Blog / Hausprojekte aus Sicht der Immobilienwirtschaft

  • Baupreise ziehen an: Laut einem Artikel der Deutschen Wirtschaftsnachrichten vom 9.4.2018 sind die Baupreise von Februar 2017 auf Februar 2018 um 4% gestiegen, so viel wie seit Jahren nicht mehr. Die Handwerker müssen nicht mehr nehmen, was gerade nachgefragt wird, sondern können sich die besten Angebotspakete aussuchen. Gleichzeitig wird die Zahl der Regulierungen und Vorschriften immer größer. All diese Umstände führen zu steigenden Baukosten.
  • Wenn Beim Hausbau die Kosten explodieren: Wenn, nach aktuellen Recherchen, bei jedem dritten Haus die Baukosten über 10% stiegen, waren es bei jedem fünften Haus bis zu 20% und bei jedem 10. Haus sogar bis zu 30%. Viele Immobilien werden heute mit zu geringen Marktpreisen beworben. Der eine oder andere Preis läßt sich dann, je nach Anbieter, oft nicht halten und Nachfinanzierungen werden dann erforderlich. Gerade kleinere und junge Unternehmen sind so auf dem Markt tätig. Sicher kann bei jedem Bauvorhaben mal etwas dazu kommen, weil irgendetwas zu lange gedauert hat (z.B. der Grundstückserwerb, Bauantrag etc.) oder die Bodenverhältnisse plötzlich anders sind, als erwartet, aber das sollte eher die Ausnahme sein und nicht die Regel. Gerne werden energetische Erfordernisse (z.B. für KFW-Darlehen) dazu genutzt, den Kunden mit Nachforderungen zu belästigen, was man hätte eigentlich vorher klären können. Ob das neue Baurecht ab 2018 hier Abhilfe schafft, bleibt abzuwarten! Viele Firmen sind doch sehr unterschiedlich am Markt tätig. Große Baufirmen mit genügend Eigenkapital müssen sich nicht verbiegen, um an Ihr Geld zu kommen. Hier ist das o.g. Risiko am geringsten, in eine unkontrollierte Mehrkosten-Falle zu kommen. Das ist Haus-Bau-Wissen, als zukünftige Bauherren sollte man das ständig vor Augen haben!

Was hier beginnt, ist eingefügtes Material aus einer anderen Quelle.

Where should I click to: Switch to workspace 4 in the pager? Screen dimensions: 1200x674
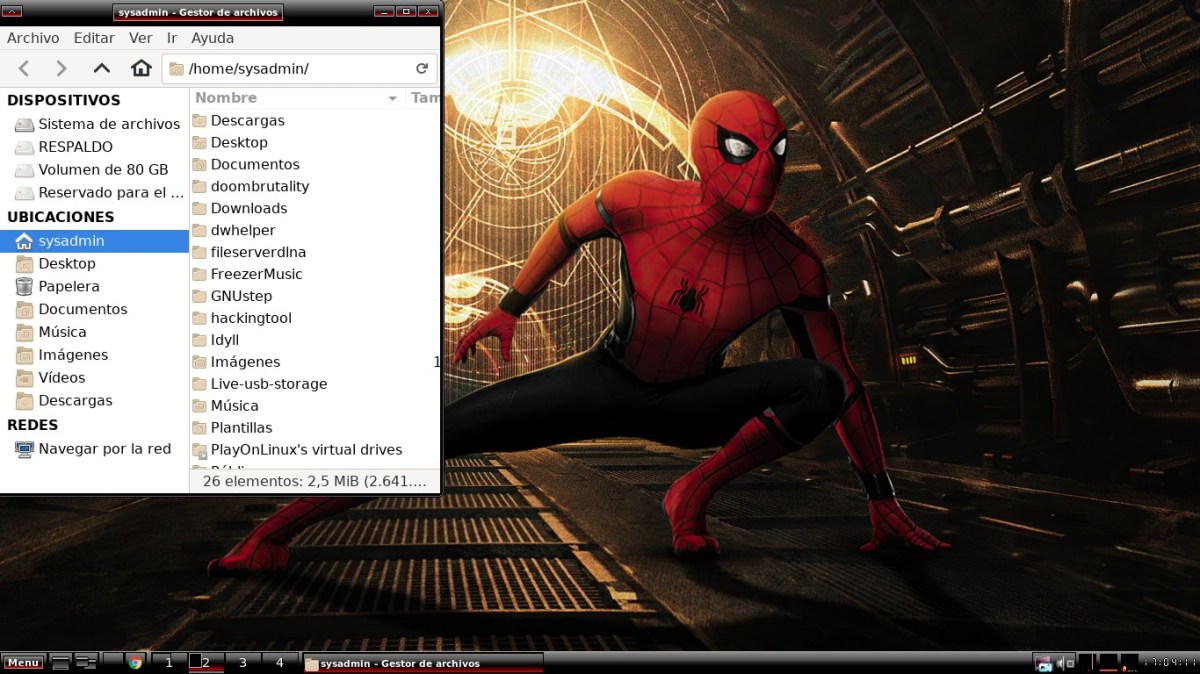point(279,662)
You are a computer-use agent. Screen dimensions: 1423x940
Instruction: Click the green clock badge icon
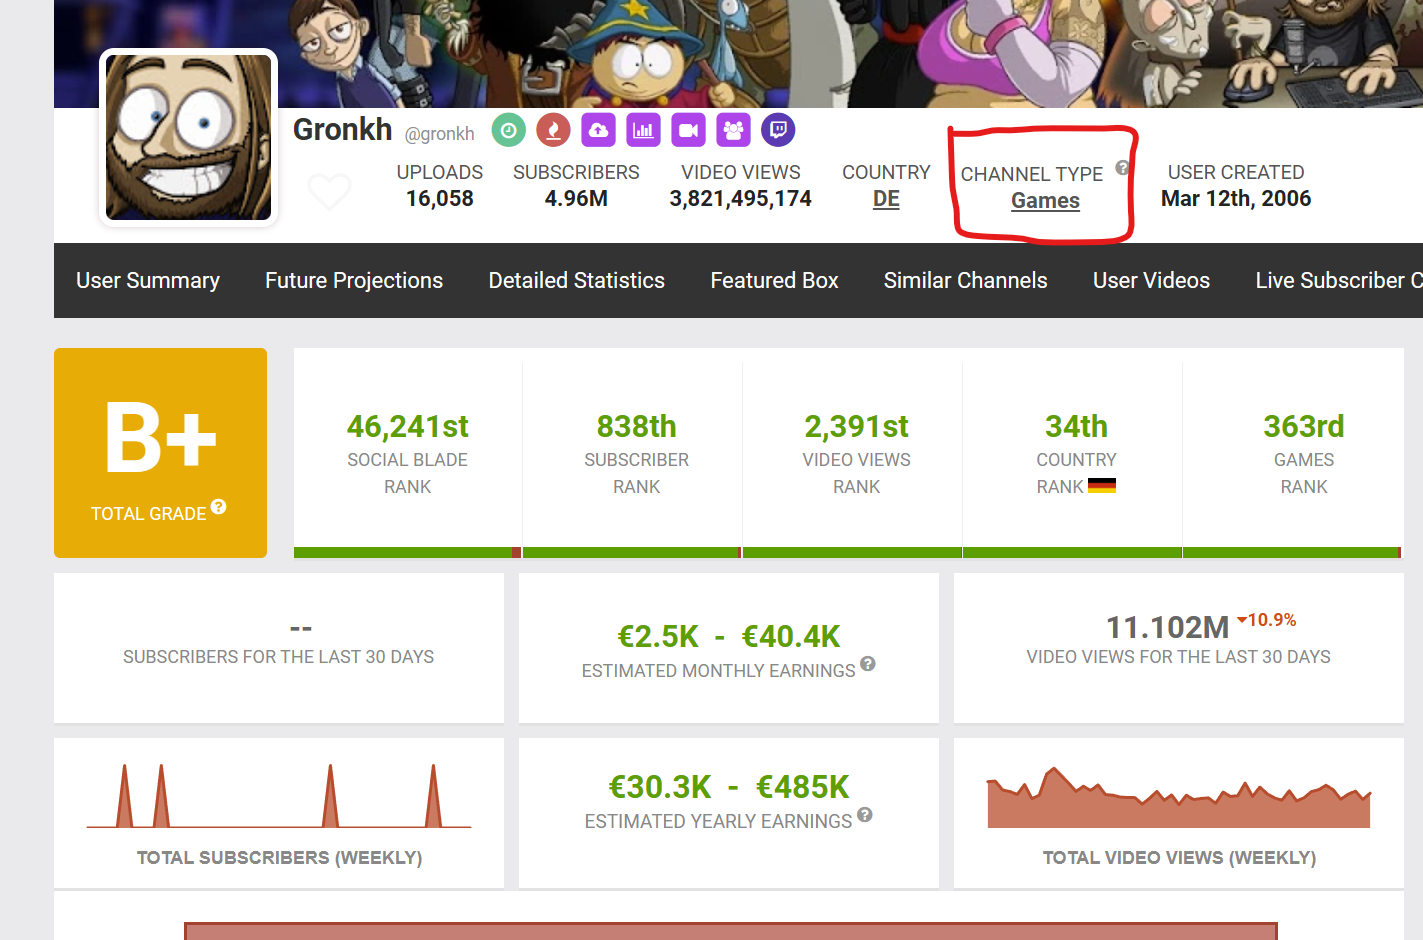click(508, 130)
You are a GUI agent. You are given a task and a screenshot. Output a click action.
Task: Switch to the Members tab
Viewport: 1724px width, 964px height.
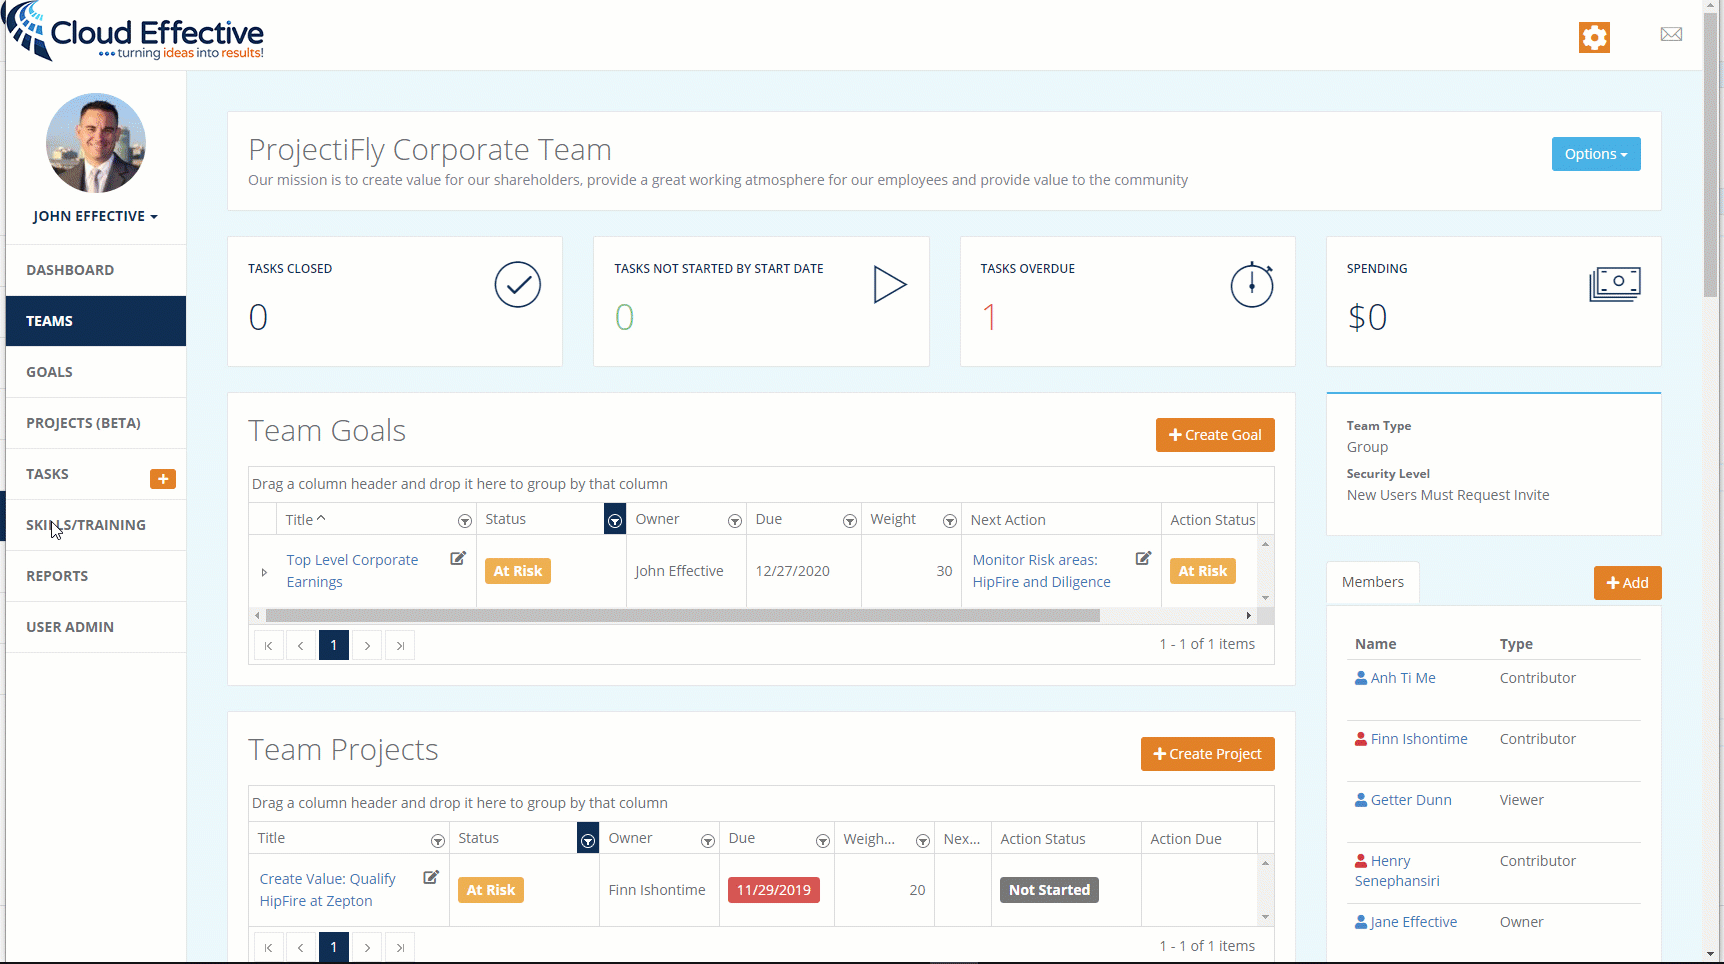[1372, 582]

  • Fokus auf Kosten, Gesundheit und Wohlbefinden: Würden die Befragten in nächster Zeit den Bau eines Hauses planen, wären langfristig niedrige Kosten für Energie, Instandhaltung und Sanierung während der gesamten Nutzungsdauer des Gebäudes praktisch allen Befragten „sehr wichtig“ oder „wichtig“ (94%). Ebenso wichtig ist allerdings, dass das Haus so gebaut ist, dass es die Gesundheit und das Wohlbefinden seiner Bewohner unterstützt (94%).
  • Flexibilität gefragt: Für 86% spielt die Möglichkeit, das Haus in Zukunft flexibel an verschiedene Lebenssituationen wie das Wohnen im Alter anpassen zu können, eine große Rolle. Fast ebenso viel Bedeutung sprechen die Deutschen, laut einer Forsa-Umfrage, der Beachtung des Umweltschutzes durch die Verwendung nachweislich ökologischer Baustoffe zu (86%). Der Werter-halt und ein hoher Wiederverkaufswert des Hauses sind 76% (sehr) wichtig. 68% fänden es wichtig, das Eigenheim nahezu vollständig mit selbst erzeugtem Ökostrom versorgen zu können.